# Verilen Görevler
a – Okuma metninde "ÖĞRETMENİN HAZIRLIĞI" ile başlayıp "okuma yazmaya hazırlık." ile biten kısmı harfi harfine yeniden yazın.
b – Okuma metnindeki şu cümleyi İngilizceye çevirin: "Öğretmenlerin göreve başlaması ile öğrencilerin okula başlaması arasında iki hafta kadar bir süre vardır."

Sitemizi Facebook'ta Beğenmek İster misiniz?

3 Nisan 2011 Pazar

Öğretmenin Hazırlığı


ÖĞRETMENİN HAZIRLIĞI
İlköğretim okullarında eğitim-öğretime Eylül ayının üçüncü haftasında başlanır. Ancak, öğretmenler Eylül ayının ilk Pazartesi gününden itibaren görevleri başında bulunurlar. Öğretmenlerin göreve başlaması ile öğrencilerin okula başlaması arasında iki hafta kadar bir süre vardır. Bu süre içinde öğretmenler okutacakları sınıfları için bazı hazırlıklar yapar. İlk okuma yazma çalışmalarındaki hazırlık devresinde yapılacak çalışmalar iki başlık altında toplanabilir. Bunlar;
A. Öğretmenin öğretim hazırlığı
B. İlk okuma yazmaya hazırlık.

# Satırlar
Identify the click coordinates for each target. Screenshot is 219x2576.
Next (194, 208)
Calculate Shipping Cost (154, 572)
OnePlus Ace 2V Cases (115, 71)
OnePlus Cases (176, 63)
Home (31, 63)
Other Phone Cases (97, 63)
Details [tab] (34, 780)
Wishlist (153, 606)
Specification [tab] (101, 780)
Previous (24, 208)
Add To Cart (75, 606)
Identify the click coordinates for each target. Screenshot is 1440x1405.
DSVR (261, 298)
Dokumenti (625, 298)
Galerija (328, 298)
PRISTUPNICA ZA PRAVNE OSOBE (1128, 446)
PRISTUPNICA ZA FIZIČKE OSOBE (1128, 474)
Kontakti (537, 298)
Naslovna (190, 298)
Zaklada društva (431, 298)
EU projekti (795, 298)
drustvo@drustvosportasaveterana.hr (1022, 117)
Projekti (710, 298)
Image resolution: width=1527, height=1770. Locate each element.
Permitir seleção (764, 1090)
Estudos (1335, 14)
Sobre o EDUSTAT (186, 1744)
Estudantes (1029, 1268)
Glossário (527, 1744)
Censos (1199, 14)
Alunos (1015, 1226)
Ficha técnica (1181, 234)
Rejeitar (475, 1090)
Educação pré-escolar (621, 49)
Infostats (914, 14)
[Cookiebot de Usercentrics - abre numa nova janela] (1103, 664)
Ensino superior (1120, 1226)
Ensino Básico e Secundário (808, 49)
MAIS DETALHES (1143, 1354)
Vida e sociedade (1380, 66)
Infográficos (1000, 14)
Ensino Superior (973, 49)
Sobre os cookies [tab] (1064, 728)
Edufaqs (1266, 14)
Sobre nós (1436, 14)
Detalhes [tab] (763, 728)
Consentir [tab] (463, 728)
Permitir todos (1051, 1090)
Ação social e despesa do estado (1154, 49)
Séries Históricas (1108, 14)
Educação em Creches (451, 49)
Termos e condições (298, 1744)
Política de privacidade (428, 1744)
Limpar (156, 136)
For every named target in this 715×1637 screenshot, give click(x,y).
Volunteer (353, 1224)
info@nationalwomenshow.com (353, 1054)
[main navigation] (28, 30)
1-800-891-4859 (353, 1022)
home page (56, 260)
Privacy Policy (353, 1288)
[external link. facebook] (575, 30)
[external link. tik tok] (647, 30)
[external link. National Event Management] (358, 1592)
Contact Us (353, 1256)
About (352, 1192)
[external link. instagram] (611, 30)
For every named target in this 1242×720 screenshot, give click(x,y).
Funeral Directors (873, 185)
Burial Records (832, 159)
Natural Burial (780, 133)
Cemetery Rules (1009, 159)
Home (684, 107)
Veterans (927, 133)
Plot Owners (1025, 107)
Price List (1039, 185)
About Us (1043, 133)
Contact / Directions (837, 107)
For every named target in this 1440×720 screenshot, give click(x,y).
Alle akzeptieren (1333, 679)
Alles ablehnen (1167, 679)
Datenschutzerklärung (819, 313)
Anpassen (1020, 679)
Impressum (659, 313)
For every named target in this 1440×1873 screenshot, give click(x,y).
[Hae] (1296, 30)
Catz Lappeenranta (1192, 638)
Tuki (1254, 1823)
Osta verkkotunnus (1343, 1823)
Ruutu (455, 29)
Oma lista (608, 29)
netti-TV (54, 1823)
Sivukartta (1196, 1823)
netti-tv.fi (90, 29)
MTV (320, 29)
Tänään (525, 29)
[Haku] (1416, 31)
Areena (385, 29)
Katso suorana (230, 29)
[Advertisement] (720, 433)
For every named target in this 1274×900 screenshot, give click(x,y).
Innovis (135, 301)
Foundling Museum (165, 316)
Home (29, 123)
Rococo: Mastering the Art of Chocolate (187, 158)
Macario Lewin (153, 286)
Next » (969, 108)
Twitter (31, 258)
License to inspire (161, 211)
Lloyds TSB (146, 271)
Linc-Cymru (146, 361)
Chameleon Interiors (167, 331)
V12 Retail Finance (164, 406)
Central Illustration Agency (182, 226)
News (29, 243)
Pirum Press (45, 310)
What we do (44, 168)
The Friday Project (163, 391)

# Yazılı Cevaplar
a –
ÖĞRETMENİN HAZIRLIĞI
İlköğretim okullarında eğitim-öğretime Eylül ayının üçüncü haftasında başlanır. Ancak, öğretmenler Eylül ayının ilk Pazartesi gününden itibaren görevleri başında bulunurlar. Öğretmenlerin göreve başlaması ile öğrencilerin okula başlaması arasında iki hafta kadar bir süre vardır. Bu süre içinde öğretmenler okutacakları sınıfları için bazı hazırlıklar yapar. İlk okuma yazma çalışmalarındaki hazırlık devresinde yapılacak çalışmalar iki başlık altında toplanabilir. Bunlar;
A. Öğretmenin öğretim hazırlığı
B. İlk okuma yazmaya hazırlık.

b – There is a period of about two weeks between the teachers starting their duties and the students starting school.